§ **TASK STATEMENT**
From the records below, print only the part that opens with the line containing "Task: Click the green Tackles bar showing 133" and closes with the line containing "autorisée label text"; omit the pictures.

§ **WORKING DATA**
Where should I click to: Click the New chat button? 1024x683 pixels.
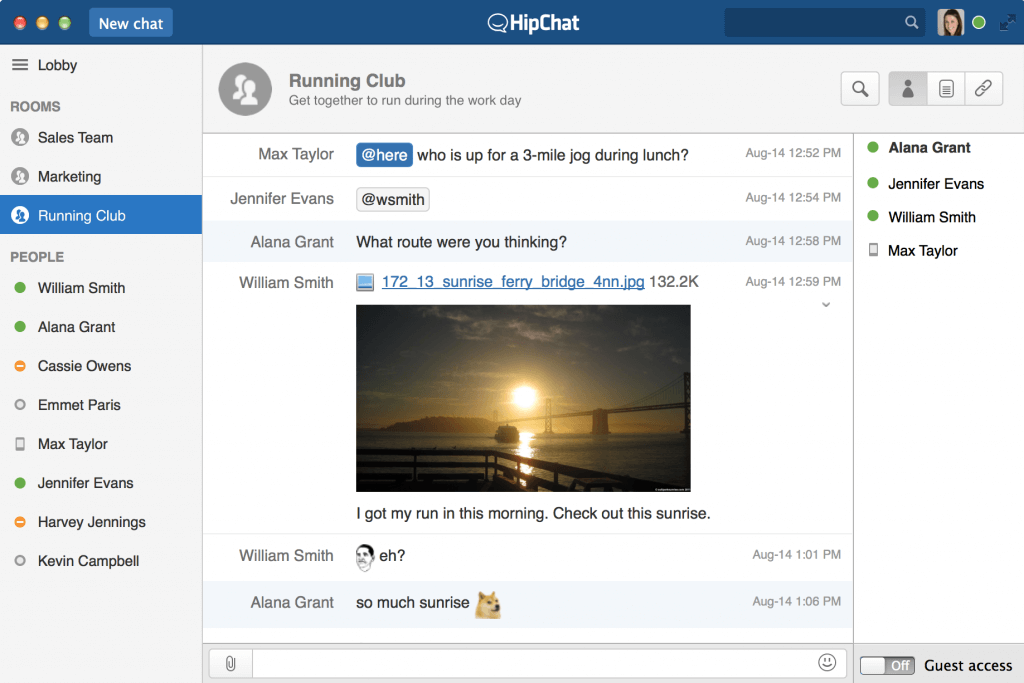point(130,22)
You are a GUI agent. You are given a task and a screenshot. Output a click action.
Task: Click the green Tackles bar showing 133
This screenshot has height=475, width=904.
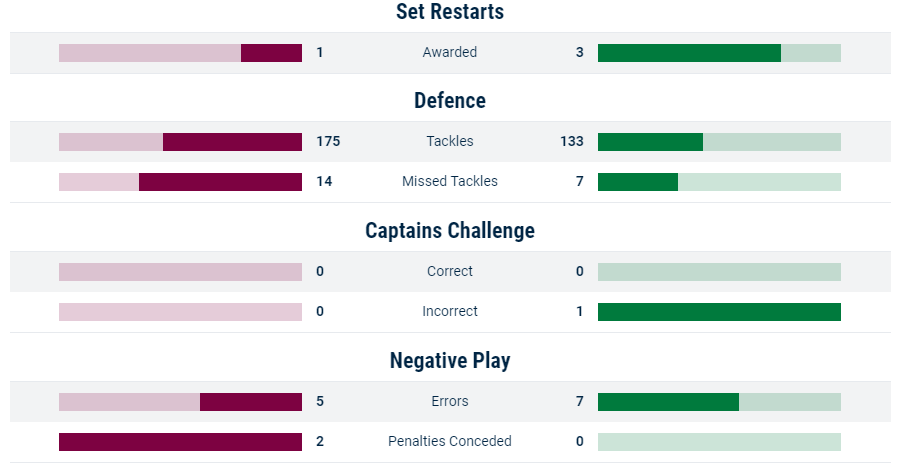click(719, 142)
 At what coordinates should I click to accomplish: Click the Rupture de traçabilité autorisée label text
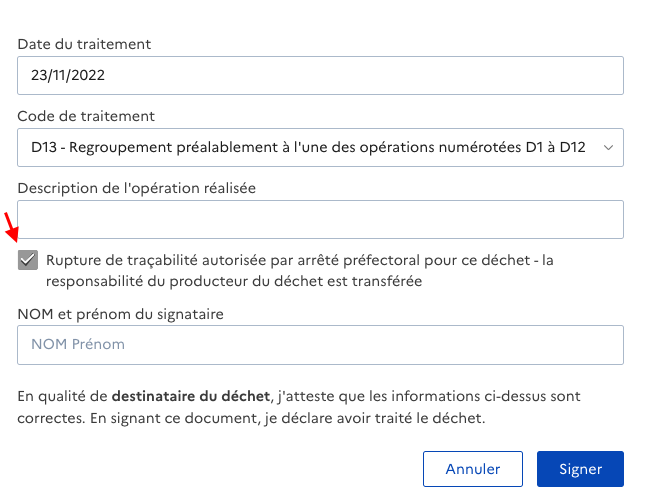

---

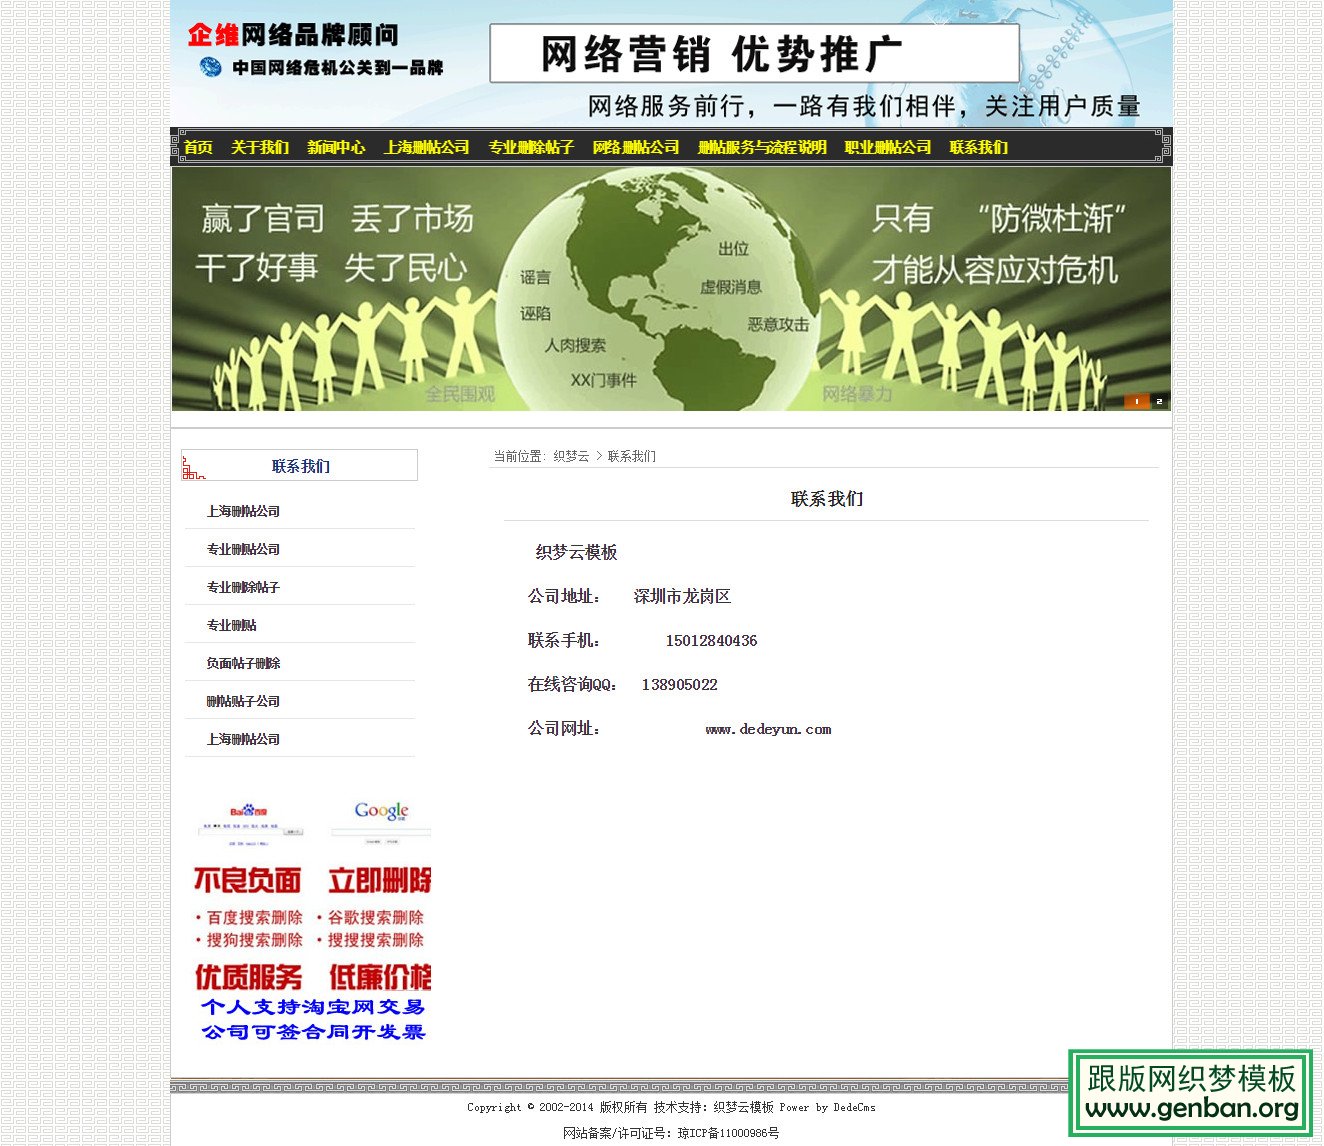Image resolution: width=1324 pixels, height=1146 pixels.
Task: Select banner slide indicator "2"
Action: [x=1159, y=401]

==

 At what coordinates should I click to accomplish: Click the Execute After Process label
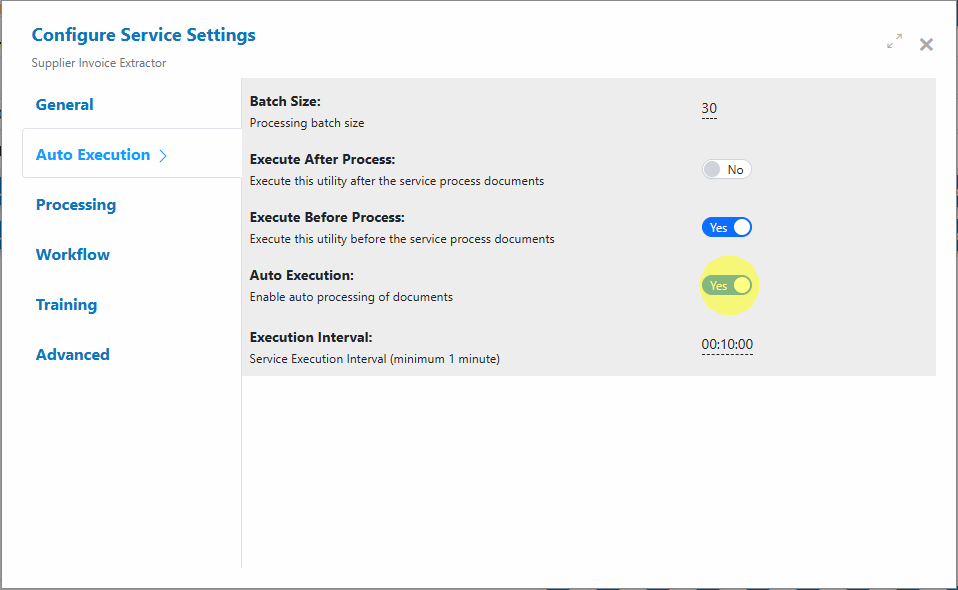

§ **EXERCISE ANSWER**
Task: Click the green Tackles bar showing 133
This screenshot has height=475, width=904.
click(719, 142)
 At what coordinates should I click to accomplish: Click the Rupture de traçabilité autorisée label text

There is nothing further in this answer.